The recent decline comes amidst concerns of an impending global recession, after the US recorded their second consecutive quarter of negative growth and the Bank of England forecast that the UK will enter recession by next year.
Oil enjoys a strong positive correlation with economic growth, meaning that when economies contract, oil prices tend to fall along with them. Hence, we are likely to see this fear of recession continue to weigh on oil prices in the coming months.
As highlighted in yesterday’s news, the release of US inflation data this afternoon is likely to define how the financial markets behave in the coming sessions. Inflation in the 12 months leading up to July is expected to come in at 8.7%, which would represent a decline from June’s figure of 9.1%.
This would certainly go down well at the Federal Reserve, who would take this as a sign that their tough approach to monetary policy is beginning to bear fruit. However, although a step in the right direction, 8.7% is still a long way from the Fed’s target of 2%.
If US inflation is reported worse than expected, it is likely that both stocks and commodities, with the exception of gold, will take a hit this afternoon, particularly if the number is higher than June’s figure. The exception could be safe-haven asset gold, which historically benefits from periods of economic turbulence. Remember to be prepared for increased volatility in the markets around this release.
Chipmakers Feel the Effect of Rising Costs
Yesterday, the Nasdaq closed the session 1.19% lower after a bad day for chipmakers and tech stocks. Both sectors were hit after chipmaker Micron Technology slashed its revenue guidance for the current quarter on falling demand, and closed the session down by 3.74%.
This negative outlook followed Nvidia’s similar warning on Monday that Q2 revenue would drop, ahead of their earnings announcement later this month. Consequently, yesterday, the Philadelphia Semiconductor Index fell more than 4.5%, despite a new US bill being signed that will allocate $52.7 billion in subsidies for semiconductor production and research in the US.
Behind the worse outlook is the rising cost of living, which is forcing consumers to re-evaluate their spending habits. Predictably, this is causing demand for discretionary goods, such as electronic gadgets, to fall as essentials take priority.
It would not be surprising if we saw more guidance cuts from other discretionary goods and services companies in the near future, potentially starting with Walt Disney’s earnings announcement tonight once the market closes.

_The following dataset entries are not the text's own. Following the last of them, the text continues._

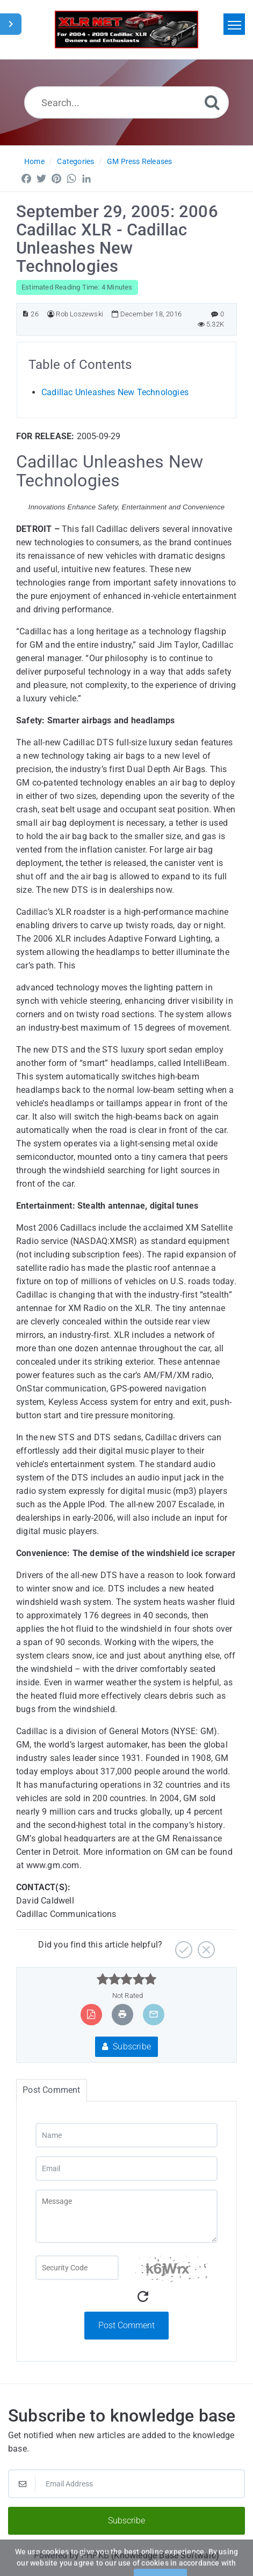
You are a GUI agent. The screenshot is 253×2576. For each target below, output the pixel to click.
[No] (205, 1945)
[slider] (126, 1979)
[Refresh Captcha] (143, 2297)
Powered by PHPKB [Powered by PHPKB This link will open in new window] (71, 2555)
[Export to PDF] (91, 2014)
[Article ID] (25, 313)
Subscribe (126, 2046)
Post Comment (126, 2325)
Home (34, 161)
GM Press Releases (139, 161)
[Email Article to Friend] (153, 2014)
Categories (75, 161)
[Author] (50, 313)
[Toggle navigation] (234, 24)
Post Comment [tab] (51, 2090)
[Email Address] (126, 2483)
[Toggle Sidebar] (10, 24)
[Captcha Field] (77, 2267)
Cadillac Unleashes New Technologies (115, 392)
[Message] (126, 2216)
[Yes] (182, 1945)
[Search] (212, 102)
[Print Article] (122, 2014)
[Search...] (126, 102)
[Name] (126, 2135)
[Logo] (126, 29)
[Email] (126, 2168)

The Streaming Wars Heat Up
Of particular interest to many investors this evening will be subscriber numbers for Disney+. In a year that has seen Netflix lose subscribers two quarters in a row, it will be interesting to see whether Disney+ can take advantage of this to close the gap on their rival.
If subscribers keep leaving Netflix, the streaming giant is going to feel its revenue affected at some point. Unlike Netflix, Disney is not reliant on money from its streaming service, generating several other sources of revenue outside of Disney+ (which is still a loss-making operation). These additional streams of revenue could prove pivotal in the future.
Naturally, demand for both streaming services is likely to feel the effect of rising costs at some point, and a possible recession will only make this worse. However, a downturn could also give Disney+ an opportunity to close the gap on its main competitor.
For companies which are cash-rich, a recession can be an opportunity to steal market share from competitors by scaling up investment in future growth. In Disney’s previous quarterly results, they reportedly had more than $13 billion in cash compared to Netflix’s $5.8 billion.
In the event of a downturn, we could, therefore, see Disney take advantage of their bigger war chest by becoming more aggressive with new content in an attempt to dethrone Netflix as the world’s most popular streaming service.